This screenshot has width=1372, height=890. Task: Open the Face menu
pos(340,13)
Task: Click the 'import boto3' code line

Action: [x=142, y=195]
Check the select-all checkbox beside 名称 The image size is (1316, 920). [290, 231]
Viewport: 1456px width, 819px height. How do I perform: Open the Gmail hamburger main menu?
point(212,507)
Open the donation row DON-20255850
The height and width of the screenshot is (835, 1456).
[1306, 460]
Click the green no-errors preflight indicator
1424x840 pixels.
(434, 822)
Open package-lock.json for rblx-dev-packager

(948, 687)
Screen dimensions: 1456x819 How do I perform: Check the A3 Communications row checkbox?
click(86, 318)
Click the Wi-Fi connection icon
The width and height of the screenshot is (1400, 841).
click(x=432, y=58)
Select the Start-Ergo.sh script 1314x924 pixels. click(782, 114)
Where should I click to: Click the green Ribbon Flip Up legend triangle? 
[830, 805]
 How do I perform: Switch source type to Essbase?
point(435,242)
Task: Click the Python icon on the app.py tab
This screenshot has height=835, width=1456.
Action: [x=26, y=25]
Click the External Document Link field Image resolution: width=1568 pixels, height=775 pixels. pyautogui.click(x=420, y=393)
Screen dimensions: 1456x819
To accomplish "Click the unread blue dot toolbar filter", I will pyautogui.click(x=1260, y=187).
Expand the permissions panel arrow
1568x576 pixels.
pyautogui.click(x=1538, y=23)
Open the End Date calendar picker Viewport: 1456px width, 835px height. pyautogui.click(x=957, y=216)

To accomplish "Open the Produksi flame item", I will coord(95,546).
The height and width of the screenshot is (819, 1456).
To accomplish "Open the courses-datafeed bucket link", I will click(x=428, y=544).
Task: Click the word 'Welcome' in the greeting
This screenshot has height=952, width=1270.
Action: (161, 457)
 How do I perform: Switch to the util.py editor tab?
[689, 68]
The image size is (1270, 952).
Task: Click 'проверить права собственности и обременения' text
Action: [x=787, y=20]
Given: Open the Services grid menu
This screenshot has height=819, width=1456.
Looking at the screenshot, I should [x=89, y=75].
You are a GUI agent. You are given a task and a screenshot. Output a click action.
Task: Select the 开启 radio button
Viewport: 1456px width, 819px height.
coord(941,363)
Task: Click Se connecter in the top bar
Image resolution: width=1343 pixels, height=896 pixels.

● Problem description: Restate word for word only the lines above from the line containing "Expand the permissions panel arrow" to the line containing "Task: Click Se connecter in the top bar", both of them included.

● Problem solution:
Expand the permissions panel arrow
1568x576 pixels.
pyautogui.click(x=1538, y=23)
Open the End Date calendar picker Viewport: 1456px width, 835px height. pyautogui.click(x=957, y=216)

To accomplish "Open the Produksi flame item", I will coord(95,546).
The height and width of the screenshot is (819, 1456).
To accomplish "Open the courses-datafeed bucket link", I will click(x=428, y=544).
Task: Click the word 'Welcome' in the greeting
This screenshot has height=952, width=1270.
Action: (161, 457)
 How do I perform: Switch to the util.py editor tab?
[689, 68]
The image size is (1270, 952).
Task: Click 'проверить права собственности и обременения' text
Action: [x=787, y=20]
Given: Open the Services grid menu
This screenshot has height=819, width=1456.
Looking at the screenshot, I should [x=89, y=75].
You are a GUI agent. You are given a task and a screenshot. Output a click action.
Task: Select the 开启 radio button
Viewport: 1456px width, 819px height.
coord(941,363)
Task: Click Se connecter in the top bar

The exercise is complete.